● **EXERCISE PROMPT**
Please output the entries below from the line that contains "Screen dimensions: 1389x868" through the final line, reproduced exactly and alone.

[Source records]
= = = =
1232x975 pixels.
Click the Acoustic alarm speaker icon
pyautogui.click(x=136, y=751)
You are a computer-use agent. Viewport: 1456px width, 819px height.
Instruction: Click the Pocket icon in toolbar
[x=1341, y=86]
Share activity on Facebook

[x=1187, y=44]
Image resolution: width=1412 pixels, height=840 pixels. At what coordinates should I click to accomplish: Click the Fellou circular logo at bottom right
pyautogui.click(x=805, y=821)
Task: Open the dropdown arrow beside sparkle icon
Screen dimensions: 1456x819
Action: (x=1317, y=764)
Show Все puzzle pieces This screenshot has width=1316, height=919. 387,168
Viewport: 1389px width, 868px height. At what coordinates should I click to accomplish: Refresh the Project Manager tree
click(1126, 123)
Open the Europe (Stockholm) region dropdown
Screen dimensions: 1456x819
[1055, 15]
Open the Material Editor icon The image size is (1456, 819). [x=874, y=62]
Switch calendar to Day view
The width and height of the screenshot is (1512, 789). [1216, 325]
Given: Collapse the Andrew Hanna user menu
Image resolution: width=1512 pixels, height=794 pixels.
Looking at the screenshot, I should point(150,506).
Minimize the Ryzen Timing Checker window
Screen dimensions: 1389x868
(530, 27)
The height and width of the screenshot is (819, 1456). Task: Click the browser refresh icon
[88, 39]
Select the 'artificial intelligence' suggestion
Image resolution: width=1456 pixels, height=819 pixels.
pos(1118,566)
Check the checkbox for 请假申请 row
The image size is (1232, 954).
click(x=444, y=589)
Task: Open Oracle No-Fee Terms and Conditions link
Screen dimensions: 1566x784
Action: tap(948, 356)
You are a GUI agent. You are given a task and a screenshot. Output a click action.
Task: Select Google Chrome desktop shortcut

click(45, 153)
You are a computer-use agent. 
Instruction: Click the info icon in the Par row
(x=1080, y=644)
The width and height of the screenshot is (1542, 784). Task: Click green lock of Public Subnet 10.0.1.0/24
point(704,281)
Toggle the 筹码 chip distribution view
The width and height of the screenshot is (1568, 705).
= = = =
● **WRITTEN SOLUTION**
Screen dimensions: 1389x868
(530, 27)
The height and width of the screenshot is (819, 1456). Task: Click the browser refresh icon
[88, 39]
Select the 'artificial intelligence' suggestion
Image resolution: width=1456 pixels, height=819 pixels.
pos(1118,566)
Check the checkbox for 请假申请 row
The image size is (1232, 954).
click(x=444, y=589)
Task: Open Oracle No-Fee Terms and Conditions link
Screen dimensions: 1566x784
Action: tap(948, 356)
You are a GUI agent. You are given a task and a screenshot. Output a click action.
Task: Select Google Chrome desktop shortcut

click(45, 153)
You are a computer-use agent. 
Instruction: Click the info icon in the Par row
(x=1080, y=644)
The width and height of the screenshot is (1542, 784). Task: Click green lock of Public Subnet 10.0.1.0/24
point(704,281)
Toggle the 筹码 chip distribution view
The width and height of the screenshot is (1568, 705).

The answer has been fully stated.